The input:
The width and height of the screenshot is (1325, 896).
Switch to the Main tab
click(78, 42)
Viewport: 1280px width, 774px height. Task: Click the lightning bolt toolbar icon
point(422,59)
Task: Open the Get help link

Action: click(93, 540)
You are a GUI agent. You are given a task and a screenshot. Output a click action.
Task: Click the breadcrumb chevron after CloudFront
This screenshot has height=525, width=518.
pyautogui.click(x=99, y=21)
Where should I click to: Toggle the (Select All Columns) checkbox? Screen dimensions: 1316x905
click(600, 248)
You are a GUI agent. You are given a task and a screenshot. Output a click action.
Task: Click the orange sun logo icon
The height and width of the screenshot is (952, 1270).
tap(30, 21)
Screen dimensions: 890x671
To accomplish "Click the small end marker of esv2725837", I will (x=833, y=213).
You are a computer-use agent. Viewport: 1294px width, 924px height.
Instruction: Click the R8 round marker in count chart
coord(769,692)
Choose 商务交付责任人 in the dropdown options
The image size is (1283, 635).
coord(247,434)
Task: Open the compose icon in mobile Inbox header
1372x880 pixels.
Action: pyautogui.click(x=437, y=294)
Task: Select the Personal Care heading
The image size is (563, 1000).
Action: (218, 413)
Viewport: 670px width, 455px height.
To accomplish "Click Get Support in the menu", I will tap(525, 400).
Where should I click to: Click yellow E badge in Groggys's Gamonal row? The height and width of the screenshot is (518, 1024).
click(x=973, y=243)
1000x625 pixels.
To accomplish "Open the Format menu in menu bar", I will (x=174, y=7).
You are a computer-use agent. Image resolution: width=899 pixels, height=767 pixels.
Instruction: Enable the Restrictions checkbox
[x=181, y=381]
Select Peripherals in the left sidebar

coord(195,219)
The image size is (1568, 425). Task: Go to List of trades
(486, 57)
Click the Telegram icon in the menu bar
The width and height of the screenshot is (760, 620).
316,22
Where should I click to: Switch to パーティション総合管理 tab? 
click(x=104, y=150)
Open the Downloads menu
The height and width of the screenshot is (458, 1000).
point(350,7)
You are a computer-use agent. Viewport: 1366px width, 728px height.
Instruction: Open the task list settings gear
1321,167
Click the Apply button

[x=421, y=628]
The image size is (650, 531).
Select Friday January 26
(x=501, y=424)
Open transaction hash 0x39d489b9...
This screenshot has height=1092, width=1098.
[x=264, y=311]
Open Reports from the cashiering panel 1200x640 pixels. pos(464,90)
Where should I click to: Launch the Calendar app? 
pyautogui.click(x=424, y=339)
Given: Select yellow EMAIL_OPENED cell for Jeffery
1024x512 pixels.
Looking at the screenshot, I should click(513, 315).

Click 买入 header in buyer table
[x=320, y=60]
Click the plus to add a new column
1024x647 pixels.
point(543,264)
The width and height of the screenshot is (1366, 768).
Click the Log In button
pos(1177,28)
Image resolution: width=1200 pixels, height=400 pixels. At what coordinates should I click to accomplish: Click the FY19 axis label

Your instructions:
I need each line above reproduced exactly.

Your response:
The width and height of the screenshot is (1325, 896).
Switch to the Main tab
click(78, 42)
Viewport: 1280px width, 774px height. Task: Click the lightning bolt toolbar icon
point(422,59)
Task: Open the Get help link

Action: click(93, 540)
You are a GUI agent. You are given a task and a screenshot. Output a click action.
Task: Click the breadcrumb chevron after CloudFront
This screenshot has height=525, width=518.
pyautogui.click(x=99, y=21)
Where should I click to: Toggle the (Select All Columns) checkbox? Screen dimensions: 1316x905
click(600, 248)
You are a GUI agent. You are given a task and a screenshot. Output a click action.
Task: Click the orange sun logo icon
The height and width of the screenshot is (952, 1270).
tap(30, 21)
Screen dimensions: 890x671
To accomplish "Click the small end marker of esv2725837", I will (x=833, y=213).
You are a computer-use agent. Viewport: 1294px width, 924px height.
Instruction: Click the R8 round marker in count chart
coord(769,692)
Choose 商务交付责任人 in the dropdown options
The image size is (1283, 635).
coord(247,434)
Task: Open the compose icon in mobile Inbox header
1372x880 pixels.
Action: pyautogui.click(x=437, y=294)
Task: Select the Personal Care heading
The image size is (563, 1000).
Action: (218, 413)
Viewport: 670px width, 455px height.
To accomplish "Click Get Support in the menu", I will tap(525, 400).
Where should I click to: Click yellow E badge in Groggys's Gamonal row? The height and width of the screenshot is (518, 1024).
click(x=973, y=243)
1000x625 pixels.
To accomplish "Open the Format menu in menu bar", I will (x=174, y=7).
You are a computer-use agent. Image resolution: width=899 pixels, height=767 pixels.
Instruction: Enable the Restrictions checkbox
[x=181, y=381]
Select Peripherals in the left sidebar

coord(195,219)
The image size is (1568, 425). Task: Go to List of trades
(486, 57)
Click the Telegram icon in the menu bar
The width and height of the screenshot is (760, 620).
316,22
Where should I click to: Switch to パーティション総合管理 tab? 
click(x=104, y=150)
Open the Downloads menu
The height and width of the screenshot is (458, 1000).
point(350,7)
You are a computer-use agent. Viewport: 1366px width, 728px height.
Instruction: Open the task list settings gear
1321,167
Click the Apply button

[x=421, y=628]
The image size is (650, 531).
Select Friday January 26
(x=501, y=424)
Open transaction hash 0x39d489b9...
This screenshot has height=1092, width=1098.
[x=264, y=311]
Open Reports from the cashiering panel 1200x640 pixels. pos(464,90)
Where should I click to: Launch the Calendar app? 
pyautogui.click(x=424, y=339)
Given: Select yellow EMAIL_OPENED cell for Jeffery
1024x512 pixels.
Looking at the screenshot, I should click(513, 315).

Click 买入 header in buyer table
[x=320, y=60]
Click the plus to add a new column
1024x647 pixels.
point(543,264)
The width and height of the screenshot is (1366, 768).
Click the Log In button
pos(1177,28)
Image resolution: width=1200 pixels, height=400 pixels. At what coordinates should I click to accomplish: Click the FY19 axis label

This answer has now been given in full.